Le président Félix Tshisekedi a finalement annoncé son intention d’organiser un dialogue national qualifié d’« inclusif », à l’issue d’une rencontre avec les représentants des confessions religieuses à Kinshasa. Cette initiative, réclamée par l’opposition depuis plus d’un an, doit désormais prendre une forme concrète : une ordonnance présidentielle pour sa convocation, la nomination de facilitateurs, la définition de leur mandat, ainsi que l’élaboration d’un calendrier et d’un cadre précis pour les échanges.

Cette volte-face du chef de l’État survient après des mois de tensions persistantes. La plateforme d’opposition C64 avait pourtant maintenu une pression constante, allant jusqu’à reporter une manifestation prévue initialement le 22 juillet. Cependant, elle a fixé un ultimatum au président : celui-ci doit lancer officiellement le dialogue avant le 15 août. Mais cet objectif est-il réalisable dans les délais impartis ?

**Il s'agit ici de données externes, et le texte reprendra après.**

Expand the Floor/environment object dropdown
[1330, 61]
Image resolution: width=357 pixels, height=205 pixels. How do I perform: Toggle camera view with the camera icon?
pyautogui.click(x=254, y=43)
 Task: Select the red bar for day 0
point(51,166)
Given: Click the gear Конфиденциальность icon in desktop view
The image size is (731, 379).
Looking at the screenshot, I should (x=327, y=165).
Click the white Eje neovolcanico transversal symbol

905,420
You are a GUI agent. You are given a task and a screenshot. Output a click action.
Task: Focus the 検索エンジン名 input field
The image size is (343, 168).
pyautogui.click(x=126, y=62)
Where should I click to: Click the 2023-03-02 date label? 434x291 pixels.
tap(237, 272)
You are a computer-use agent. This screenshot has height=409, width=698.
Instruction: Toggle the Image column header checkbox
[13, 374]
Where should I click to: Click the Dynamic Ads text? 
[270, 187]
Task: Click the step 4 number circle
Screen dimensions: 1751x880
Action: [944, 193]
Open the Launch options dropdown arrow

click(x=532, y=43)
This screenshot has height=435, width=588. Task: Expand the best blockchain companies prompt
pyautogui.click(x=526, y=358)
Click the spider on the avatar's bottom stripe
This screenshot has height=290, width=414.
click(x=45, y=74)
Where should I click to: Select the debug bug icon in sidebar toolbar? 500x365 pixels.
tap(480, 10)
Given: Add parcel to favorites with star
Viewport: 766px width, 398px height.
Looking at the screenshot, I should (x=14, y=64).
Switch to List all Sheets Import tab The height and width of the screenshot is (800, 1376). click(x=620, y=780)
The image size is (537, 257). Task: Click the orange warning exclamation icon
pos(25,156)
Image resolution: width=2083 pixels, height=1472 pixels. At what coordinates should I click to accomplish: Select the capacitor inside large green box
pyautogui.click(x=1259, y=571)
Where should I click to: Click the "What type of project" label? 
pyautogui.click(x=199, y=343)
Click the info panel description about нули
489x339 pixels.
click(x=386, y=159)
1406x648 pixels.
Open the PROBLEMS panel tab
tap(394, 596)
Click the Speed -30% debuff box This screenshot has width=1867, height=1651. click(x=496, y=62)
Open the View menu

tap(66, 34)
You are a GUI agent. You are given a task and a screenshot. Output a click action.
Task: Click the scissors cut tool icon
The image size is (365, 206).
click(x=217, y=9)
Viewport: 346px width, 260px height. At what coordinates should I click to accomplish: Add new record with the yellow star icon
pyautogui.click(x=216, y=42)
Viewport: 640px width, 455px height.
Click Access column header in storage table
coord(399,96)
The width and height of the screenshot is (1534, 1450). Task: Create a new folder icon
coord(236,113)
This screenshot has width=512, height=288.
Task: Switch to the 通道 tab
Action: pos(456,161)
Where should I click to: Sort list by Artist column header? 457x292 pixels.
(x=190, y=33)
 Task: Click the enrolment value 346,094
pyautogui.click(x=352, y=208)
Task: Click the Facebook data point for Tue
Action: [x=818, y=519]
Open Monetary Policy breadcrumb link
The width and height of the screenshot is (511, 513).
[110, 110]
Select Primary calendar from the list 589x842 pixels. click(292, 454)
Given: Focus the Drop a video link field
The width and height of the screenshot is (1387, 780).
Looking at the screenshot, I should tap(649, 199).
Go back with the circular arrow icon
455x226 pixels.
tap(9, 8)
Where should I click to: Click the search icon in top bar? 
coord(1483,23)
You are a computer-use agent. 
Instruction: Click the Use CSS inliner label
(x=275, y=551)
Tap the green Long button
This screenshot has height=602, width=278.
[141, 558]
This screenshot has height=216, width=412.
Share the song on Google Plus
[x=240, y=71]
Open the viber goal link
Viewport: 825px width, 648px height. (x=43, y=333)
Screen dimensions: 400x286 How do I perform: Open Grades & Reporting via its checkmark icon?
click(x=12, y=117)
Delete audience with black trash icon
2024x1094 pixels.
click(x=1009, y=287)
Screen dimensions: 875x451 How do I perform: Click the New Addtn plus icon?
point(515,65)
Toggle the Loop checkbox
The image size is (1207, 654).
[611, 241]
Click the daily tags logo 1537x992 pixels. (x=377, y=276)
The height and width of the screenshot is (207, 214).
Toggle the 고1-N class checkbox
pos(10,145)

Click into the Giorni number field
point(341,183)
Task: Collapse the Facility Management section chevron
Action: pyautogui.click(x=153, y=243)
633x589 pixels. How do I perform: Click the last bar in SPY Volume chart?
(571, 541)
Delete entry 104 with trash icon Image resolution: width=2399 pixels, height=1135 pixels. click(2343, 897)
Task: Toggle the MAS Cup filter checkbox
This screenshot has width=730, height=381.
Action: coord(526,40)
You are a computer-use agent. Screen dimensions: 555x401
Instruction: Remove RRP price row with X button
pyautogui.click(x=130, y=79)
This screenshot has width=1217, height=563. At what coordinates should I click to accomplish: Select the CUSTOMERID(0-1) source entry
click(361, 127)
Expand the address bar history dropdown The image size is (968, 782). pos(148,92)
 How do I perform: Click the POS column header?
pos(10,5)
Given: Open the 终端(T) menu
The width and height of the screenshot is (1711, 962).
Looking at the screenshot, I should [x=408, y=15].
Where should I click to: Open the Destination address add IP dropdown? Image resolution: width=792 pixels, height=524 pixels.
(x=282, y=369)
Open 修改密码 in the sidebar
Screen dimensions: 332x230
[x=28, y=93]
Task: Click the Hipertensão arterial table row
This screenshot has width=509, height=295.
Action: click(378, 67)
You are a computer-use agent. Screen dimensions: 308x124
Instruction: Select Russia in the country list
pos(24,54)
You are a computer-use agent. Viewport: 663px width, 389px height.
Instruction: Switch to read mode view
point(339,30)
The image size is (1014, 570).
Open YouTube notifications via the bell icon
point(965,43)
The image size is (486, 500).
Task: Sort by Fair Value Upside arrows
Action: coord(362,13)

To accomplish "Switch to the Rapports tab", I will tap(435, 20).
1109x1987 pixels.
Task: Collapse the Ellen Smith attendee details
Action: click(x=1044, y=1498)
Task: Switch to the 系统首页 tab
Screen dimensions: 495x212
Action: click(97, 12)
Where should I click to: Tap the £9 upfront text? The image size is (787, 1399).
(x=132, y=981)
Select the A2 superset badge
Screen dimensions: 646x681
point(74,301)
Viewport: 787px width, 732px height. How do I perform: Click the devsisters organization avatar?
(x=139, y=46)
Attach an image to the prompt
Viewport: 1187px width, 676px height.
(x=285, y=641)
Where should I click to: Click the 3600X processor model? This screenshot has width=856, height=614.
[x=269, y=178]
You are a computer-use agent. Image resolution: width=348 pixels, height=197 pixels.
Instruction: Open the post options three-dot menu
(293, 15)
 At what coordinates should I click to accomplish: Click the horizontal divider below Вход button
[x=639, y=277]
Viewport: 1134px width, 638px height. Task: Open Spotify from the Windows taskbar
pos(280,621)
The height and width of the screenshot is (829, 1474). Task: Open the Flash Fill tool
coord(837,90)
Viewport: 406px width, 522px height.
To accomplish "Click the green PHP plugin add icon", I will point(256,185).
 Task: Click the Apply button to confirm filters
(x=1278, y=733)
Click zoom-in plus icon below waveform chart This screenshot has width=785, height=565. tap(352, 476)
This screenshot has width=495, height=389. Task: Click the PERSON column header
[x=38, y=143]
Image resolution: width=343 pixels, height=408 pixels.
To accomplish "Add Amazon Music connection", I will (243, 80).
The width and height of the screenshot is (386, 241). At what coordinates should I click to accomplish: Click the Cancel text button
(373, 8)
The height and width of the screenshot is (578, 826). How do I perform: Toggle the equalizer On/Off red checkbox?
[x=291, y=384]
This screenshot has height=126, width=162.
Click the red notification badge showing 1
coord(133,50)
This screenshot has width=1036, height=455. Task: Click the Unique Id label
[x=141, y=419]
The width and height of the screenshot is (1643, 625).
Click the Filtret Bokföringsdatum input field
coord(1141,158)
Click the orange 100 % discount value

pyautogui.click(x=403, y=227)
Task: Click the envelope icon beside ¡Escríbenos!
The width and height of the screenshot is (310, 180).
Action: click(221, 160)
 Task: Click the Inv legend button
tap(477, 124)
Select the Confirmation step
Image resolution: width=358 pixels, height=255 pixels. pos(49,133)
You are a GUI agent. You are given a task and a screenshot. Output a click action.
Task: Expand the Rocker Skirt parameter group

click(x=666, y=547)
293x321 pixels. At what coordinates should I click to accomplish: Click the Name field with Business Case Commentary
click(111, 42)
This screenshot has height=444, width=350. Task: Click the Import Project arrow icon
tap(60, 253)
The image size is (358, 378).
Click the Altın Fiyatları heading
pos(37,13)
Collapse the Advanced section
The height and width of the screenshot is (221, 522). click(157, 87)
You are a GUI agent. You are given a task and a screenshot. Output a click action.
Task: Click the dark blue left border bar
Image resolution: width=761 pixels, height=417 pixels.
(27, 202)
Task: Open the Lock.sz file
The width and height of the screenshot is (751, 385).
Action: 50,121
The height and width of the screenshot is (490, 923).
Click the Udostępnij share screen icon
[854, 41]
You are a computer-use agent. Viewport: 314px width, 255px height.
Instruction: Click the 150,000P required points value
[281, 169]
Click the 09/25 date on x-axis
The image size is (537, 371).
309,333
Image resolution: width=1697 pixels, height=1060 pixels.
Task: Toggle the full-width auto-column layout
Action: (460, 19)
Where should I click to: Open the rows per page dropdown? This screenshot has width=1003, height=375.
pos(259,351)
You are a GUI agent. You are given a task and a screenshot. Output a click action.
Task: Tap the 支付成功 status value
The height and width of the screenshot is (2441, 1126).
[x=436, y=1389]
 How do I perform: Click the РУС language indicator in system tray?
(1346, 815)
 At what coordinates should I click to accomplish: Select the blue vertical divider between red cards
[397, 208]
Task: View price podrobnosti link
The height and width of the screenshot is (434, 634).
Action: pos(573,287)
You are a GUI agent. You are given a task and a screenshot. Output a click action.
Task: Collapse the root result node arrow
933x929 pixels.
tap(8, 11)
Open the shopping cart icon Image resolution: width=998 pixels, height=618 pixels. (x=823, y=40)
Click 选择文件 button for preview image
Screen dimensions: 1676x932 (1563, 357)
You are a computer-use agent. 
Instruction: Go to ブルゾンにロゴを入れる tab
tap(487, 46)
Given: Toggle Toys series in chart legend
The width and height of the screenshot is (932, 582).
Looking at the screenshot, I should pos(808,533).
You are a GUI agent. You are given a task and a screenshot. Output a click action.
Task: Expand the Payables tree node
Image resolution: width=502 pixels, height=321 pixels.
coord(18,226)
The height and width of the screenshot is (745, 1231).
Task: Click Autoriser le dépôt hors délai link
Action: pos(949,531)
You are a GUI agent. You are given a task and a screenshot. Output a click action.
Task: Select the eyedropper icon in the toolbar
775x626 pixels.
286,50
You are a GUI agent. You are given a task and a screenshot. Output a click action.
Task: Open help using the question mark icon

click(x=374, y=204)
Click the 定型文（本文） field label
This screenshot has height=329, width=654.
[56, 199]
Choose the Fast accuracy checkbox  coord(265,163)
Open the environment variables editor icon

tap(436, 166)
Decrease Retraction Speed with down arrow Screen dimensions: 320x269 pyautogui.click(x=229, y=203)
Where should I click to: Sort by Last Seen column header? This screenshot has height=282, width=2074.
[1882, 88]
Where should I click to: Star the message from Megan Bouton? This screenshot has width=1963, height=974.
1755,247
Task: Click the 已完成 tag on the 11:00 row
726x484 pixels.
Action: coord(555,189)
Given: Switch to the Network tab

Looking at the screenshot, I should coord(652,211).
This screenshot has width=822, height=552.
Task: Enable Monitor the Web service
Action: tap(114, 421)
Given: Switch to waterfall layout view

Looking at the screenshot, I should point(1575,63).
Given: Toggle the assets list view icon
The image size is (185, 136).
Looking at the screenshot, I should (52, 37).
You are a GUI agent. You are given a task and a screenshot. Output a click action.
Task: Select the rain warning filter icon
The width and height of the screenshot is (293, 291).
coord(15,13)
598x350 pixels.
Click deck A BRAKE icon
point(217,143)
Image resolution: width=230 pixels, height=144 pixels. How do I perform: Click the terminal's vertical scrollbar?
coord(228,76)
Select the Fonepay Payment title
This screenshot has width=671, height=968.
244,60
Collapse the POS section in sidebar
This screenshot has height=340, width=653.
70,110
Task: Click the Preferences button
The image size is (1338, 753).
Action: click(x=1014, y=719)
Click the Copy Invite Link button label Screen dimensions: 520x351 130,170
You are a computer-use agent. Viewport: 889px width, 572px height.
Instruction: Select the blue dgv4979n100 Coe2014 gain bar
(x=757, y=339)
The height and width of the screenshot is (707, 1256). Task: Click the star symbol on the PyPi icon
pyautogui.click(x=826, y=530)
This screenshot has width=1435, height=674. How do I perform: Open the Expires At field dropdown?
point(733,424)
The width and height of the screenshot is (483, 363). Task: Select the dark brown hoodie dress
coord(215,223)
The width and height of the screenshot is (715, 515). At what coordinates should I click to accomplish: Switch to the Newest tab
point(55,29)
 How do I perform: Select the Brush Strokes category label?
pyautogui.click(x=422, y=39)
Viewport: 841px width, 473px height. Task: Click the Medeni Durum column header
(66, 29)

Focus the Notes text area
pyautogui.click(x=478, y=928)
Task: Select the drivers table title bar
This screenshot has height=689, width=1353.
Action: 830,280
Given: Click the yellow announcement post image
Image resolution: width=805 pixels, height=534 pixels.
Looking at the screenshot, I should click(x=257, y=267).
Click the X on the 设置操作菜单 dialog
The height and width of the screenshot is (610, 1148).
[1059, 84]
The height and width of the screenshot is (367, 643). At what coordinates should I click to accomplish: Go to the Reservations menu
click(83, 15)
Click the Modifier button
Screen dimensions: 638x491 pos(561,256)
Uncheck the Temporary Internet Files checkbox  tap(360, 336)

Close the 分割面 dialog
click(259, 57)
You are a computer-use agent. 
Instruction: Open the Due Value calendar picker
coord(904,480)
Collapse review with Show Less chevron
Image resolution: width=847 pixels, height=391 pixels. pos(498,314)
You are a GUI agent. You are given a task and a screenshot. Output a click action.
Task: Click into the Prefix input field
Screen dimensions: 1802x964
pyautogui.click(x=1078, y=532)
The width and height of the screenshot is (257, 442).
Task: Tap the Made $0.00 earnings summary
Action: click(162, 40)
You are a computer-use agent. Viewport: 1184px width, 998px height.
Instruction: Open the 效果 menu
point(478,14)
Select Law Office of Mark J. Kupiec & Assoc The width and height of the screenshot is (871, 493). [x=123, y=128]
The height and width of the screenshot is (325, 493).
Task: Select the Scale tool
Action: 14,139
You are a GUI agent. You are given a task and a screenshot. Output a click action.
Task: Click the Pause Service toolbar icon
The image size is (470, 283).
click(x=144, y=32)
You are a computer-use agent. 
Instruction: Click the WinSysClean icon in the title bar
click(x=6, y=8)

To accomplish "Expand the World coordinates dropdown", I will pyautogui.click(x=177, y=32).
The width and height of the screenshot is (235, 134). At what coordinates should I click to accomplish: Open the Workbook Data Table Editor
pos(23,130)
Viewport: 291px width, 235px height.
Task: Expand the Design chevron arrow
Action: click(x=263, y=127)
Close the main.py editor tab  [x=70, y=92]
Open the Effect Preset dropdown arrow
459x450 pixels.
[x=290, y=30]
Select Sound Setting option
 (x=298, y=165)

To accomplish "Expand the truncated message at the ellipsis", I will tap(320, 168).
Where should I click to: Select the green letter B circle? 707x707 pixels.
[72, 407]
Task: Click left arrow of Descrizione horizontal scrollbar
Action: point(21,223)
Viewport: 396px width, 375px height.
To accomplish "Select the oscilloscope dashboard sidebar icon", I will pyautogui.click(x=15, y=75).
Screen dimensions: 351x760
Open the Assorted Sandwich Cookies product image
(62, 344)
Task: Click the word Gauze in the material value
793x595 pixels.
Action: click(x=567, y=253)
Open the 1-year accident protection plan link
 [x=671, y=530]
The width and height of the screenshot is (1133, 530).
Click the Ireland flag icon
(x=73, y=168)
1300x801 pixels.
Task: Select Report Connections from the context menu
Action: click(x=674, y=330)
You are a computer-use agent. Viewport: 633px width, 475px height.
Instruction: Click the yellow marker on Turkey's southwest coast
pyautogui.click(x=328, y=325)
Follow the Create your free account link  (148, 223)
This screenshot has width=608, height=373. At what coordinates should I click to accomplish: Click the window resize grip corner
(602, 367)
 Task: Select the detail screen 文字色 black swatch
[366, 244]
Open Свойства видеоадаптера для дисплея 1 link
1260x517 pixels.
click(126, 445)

Affrontements entre policiers et manifestants lors d'une manifestation à Kinshasa, illustrant les tensions politiques en rdc

Un dialogue longtemps attendu, mais encore flou dans sa mise en œuvre

L’annonce de Félix Tshisekedi marque une évolution notable dans le paysage politique congolais. Pourtant, les contours de ce dialogue restent à préciser. Kinshasa devra passer à l’action : publication d’une ordonnance officielle, désignation des médiateurs, établissement des règles de discussion et planification des étapes. Sans ces mesures, le projet risque de rester lettre morte, malgré les bonnes intentions affichées.

L’implication des leaders religieux, souvent perçus comme des modérateurs dans une société polarisée, a joué un rôle clé. Leur médiation a permis de briser une partie de l’impasse, mais la crédibilité de ce processus dépendra de la capacité du pouvoir à concrétiser ses promesses. Les attentes sont immenses : apaiser les tensions, rétablir un climat de confiance et offrir une issue pacifique aux revendications de l’opposition.

L’opposition reste sur ses gardes

La plateforme C64, principale force d’opposition, a choisi de temporiser en reportant sa manifestation. Cette décision reflète une certaine prudence : elle donne une chance supplémentaire au président pour démontrer sa bonne foi. Cependant, l’échéance du 15 août est un test de sérieux. Si Félix Tshisekedi ne respecte pas ce délai, la défiance risque de s’amplifier, et les rues de Kinshasa pourraient redevenir le théâtre de nouvelles confrontations.

Les observateurs s’interrogent : cette initiative est-elle une manœuvre pour gagner du temps, ou une réelle volonté de reforme ? Une chose est sûre : sans actions tangibles dans les semaines à venir, les promesses resteront sans lendemain, et la crise politique pourrait s’aggraver.